Nothing but the exact lines from the one containing "The width and height of the screenshot is (980, 342)." through the last line of the records below belongs in your answer.

* * * *

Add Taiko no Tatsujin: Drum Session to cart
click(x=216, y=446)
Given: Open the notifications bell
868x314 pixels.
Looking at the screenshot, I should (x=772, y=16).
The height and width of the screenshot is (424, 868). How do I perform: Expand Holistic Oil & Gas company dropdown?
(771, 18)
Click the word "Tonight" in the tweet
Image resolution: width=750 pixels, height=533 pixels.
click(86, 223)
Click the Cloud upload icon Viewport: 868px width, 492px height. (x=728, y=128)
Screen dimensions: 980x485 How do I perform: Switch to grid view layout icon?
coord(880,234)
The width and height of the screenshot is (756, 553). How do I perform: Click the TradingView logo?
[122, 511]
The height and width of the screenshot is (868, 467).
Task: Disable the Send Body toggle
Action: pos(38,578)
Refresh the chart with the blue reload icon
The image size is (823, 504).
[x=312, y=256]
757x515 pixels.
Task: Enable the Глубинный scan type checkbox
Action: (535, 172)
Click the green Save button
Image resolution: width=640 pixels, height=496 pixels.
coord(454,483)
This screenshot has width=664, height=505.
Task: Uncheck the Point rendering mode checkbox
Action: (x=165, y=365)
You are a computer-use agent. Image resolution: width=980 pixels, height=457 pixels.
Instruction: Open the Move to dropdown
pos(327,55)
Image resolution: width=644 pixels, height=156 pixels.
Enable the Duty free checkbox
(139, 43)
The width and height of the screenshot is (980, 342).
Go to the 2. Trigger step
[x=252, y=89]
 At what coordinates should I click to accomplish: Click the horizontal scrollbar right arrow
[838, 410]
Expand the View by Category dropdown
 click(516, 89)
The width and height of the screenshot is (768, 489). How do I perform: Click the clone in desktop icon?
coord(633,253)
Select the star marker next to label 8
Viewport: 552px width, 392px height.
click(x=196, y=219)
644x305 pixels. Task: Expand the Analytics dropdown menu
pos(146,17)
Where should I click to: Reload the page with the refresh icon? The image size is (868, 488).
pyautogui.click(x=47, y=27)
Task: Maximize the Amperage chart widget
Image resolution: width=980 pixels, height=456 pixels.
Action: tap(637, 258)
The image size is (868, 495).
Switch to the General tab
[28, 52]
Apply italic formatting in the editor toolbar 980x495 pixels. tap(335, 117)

* * * *

* RESPONSE
The width and height of the screenshot is (980, 342).
Go to the 2. Trigger step
[x=252, y=89]
 At what coordinates should I click to accomplish: Click the horizontal scrollbar right arrow
[838, 410]
Expand the View by Category dropdown
 click(516, 89)
The width and height of the screenshot is (768, 489). How do I perform: Click the clone in desktop icon?
coord(633,253)
Select the star marker next to label 8
Viewport: 552px width, 392px height.
click(x=196, y=219)
644x305 pixels. Task: Expand the Analytics dropdown menu
pos(146,17)
Where should I click to: Reload the page with the refresh icon? The image size is (868, 488).
pyautogui.click(x=47, y=27)
Task: Maximize the Amperage chart widget
Image resolution: width=980 pixels, height=456 pixels.
Action: tap(637, 258)
The image size is (868, 495).
Switch to the General tab
[28, 52]
Apply italic formatting in the editor toolbar 980x495 pixels. tap(335, 117)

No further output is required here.